[WORK TO COMPLETE]:
Return all lines below containing the word "computer".

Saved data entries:
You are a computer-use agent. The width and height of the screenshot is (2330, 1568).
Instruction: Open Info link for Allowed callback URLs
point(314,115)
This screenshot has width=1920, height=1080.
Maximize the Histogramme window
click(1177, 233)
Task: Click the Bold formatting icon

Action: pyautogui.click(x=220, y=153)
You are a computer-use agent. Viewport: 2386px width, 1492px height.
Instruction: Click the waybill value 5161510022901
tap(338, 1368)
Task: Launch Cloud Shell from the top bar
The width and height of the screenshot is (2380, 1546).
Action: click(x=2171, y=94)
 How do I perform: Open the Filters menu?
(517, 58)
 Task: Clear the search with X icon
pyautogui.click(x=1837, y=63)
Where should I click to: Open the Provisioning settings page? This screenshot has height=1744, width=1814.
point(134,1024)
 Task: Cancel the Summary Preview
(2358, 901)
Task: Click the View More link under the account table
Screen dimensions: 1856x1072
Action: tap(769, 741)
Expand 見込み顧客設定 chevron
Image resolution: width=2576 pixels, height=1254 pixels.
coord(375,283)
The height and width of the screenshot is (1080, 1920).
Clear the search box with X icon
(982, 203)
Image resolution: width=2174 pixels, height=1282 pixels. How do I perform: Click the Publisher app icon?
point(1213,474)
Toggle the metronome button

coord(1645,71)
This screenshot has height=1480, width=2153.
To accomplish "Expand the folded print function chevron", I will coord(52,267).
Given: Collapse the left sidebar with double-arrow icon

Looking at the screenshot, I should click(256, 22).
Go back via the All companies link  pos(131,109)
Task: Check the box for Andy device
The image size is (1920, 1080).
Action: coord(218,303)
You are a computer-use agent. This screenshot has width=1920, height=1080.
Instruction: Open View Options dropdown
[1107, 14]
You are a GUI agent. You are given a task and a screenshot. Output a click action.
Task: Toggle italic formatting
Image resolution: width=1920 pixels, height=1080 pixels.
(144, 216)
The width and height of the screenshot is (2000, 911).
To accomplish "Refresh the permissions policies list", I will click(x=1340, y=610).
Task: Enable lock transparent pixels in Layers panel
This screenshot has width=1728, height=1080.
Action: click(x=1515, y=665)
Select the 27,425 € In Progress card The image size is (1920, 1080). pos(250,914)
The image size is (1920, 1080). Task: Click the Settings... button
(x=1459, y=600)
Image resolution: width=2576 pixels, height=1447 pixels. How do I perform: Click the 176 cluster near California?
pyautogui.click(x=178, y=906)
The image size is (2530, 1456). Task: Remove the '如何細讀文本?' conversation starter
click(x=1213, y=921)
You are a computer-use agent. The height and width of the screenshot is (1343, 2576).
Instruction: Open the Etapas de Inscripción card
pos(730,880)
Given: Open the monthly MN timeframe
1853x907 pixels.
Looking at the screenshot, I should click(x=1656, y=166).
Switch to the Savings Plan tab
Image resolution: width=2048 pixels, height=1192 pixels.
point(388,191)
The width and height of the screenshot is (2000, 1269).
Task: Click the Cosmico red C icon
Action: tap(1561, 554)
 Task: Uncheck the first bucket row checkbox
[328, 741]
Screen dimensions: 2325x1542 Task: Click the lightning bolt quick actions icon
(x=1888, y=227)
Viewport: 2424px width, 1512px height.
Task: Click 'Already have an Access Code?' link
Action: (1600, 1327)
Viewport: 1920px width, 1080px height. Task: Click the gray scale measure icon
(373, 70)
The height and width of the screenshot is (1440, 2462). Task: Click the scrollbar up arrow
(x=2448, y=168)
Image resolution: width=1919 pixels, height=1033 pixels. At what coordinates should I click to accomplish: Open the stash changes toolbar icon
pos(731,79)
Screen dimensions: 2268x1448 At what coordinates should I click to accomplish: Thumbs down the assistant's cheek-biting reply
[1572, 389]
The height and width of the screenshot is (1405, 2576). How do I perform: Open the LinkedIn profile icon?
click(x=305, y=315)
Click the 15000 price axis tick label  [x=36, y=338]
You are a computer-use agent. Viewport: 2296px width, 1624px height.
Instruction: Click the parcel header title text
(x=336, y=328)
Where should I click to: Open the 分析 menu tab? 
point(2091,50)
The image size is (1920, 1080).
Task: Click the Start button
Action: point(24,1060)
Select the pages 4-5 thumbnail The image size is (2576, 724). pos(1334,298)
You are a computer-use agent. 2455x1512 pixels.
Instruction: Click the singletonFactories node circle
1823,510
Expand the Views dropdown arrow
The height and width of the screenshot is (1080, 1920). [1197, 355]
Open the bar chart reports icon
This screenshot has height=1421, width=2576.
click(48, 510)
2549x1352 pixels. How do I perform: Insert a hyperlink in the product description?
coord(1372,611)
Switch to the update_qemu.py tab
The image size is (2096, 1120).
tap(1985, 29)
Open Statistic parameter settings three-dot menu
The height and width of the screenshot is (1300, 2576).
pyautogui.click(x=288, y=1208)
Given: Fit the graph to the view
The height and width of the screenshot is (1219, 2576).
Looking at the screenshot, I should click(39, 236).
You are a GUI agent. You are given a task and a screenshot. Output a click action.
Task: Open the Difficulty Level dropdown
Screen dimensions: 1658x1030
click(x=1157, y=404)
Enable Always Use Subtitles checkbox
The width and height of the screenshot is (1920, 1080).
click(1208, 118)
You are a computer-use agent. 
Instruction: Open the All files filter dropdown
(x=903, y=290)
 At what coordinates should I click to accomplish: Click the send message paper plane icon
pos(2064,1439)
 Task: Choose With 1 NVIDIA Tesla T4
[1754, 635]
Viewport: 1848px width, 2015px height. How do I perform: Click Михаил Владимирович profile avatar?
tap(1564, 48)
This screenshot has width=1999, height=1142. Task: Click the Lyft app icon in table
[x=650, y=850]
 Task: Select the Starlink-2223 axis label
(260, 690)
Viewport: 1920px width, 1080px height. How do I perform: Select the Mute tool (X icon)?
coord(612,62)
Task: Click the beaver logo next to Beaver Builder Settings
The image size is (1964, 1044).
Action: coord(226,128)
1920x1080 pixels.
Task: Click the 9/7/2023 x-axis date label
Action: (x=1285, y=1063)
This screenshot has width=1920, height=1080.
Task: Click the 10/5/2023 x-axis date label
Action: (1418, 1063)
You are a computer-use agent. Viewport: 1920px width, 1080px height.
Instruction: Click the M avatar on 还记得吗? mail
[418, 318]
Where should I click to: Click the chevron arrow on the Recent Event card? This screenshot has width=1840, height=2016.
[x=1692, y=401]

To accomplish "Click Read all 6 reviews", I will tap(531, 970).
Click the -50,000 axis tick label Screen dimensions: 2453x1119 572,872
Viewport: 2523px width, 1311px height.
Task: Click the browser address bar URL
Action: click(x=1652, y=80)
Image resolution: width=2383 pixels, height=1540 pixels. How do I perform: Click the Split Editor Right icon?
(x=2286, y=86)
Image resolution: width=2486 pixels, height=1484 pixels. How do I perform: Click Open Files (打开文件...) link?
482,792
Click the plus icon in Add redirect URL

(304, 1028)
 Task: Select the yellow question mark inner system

[RESPONSE FOR THIS EXERCISE]:
You are a computer-use agent. The width and height of the screenshot is (2330, 1568).
You are a computer-use agent. Viewport: 2386px width, 1492px height.
You are a computer-use agent. This screenshot has width=1920, height=1080.
You are a computer-use agent. The height and width of the screenshot is (1343, 2576).
You are a computer-use agent. Viewport: 2296px width, 1624px height.
You are a computer-use agent. 2455x1512 pixels.
You are a computer-use agent. 
You are a computer-use agent. Viewport: 1920px width, 1080px height.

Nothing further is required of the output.